Published online by Cambridge University Press: 21 October 2015
A major confusion that exists in general writing on Vietnamese history concerns the nature of state and society in the Lý period (1010-1225). The assumption is often made that the millenium of Chinese domination (usually seen as dating from 111 B.C. to A.D. 939) had such a profound effect on the Vietnamese that all aspects of their civilization must be seen in a Chinese light. We would thus expect to find in Vietnam a bureaucratized, Confucian state with a strong central control and a people organized in patrilineal and strongly patriarchal clans. In this same way, we would also expect to see a major “faultline” (in the term used at this conference) existing between Vietnam and the rest of Southeast Asia, a cultural break so complete that the peoples on both sides of the line would have almost nothing in common with each other and be culturally, if not racially, antagonistic.
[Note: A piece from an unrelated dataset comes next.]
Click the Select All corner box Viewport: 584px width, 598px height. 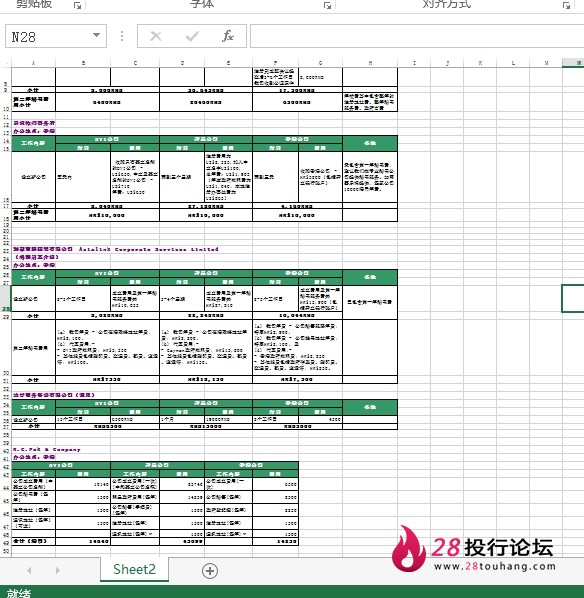[6, 63]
Yet evidence from both within Vietnam and without may lead the historian who studies Vietnam in the first centuries of its independence to a differing conclusion. By approaching the Vietnamese of the eleventh and twelfth centuries in a manner similar to the study of other parts of Southeast Asia at the same time, the historian can gain a better sense of the relative closeness or distance between Đại Viet and its contemporary Southeast Asian kingdoms. Keith W. Taylor elsewhere in this volume uses Vietnamese sources to look at the eleventh century and the establishment of Lý power; here I use contemporary Chinese sources in combination with Vietnamese materials to take a glance at the late twelfth century and the decline of the Lý.
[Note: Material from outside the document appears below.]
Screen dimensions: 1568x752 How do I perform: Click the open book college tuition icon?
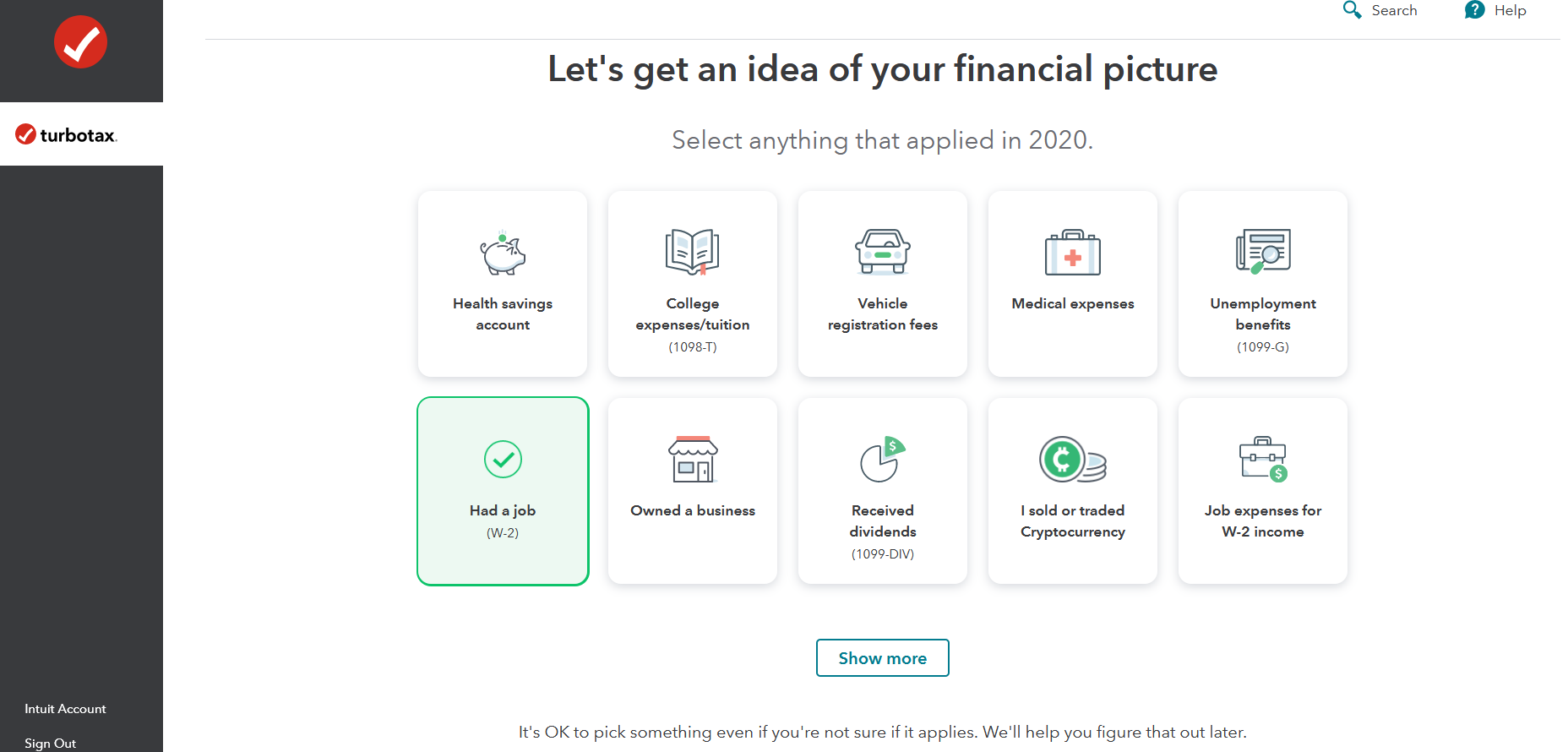pyautogui.click(x=693, y=252)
In addition, the work of O.W. Wolters is of great value to this study in three specific ways. First, his use of Chinese sources for the study of Southeast Asian history demonstrates how such external information may help to provide a pattern for the study of individual Southeast Asian peoples. Second, his study of the nature of early Southeast Asian leadership points the way for our examination of indigenous political events. And, most specifically, his work on the Tran period and its view of the preceding Lý has provided a critical ingredient for the study of the end of the Lý and the beginning of the Tran.
Wolters' major use of Chinese sources is well known.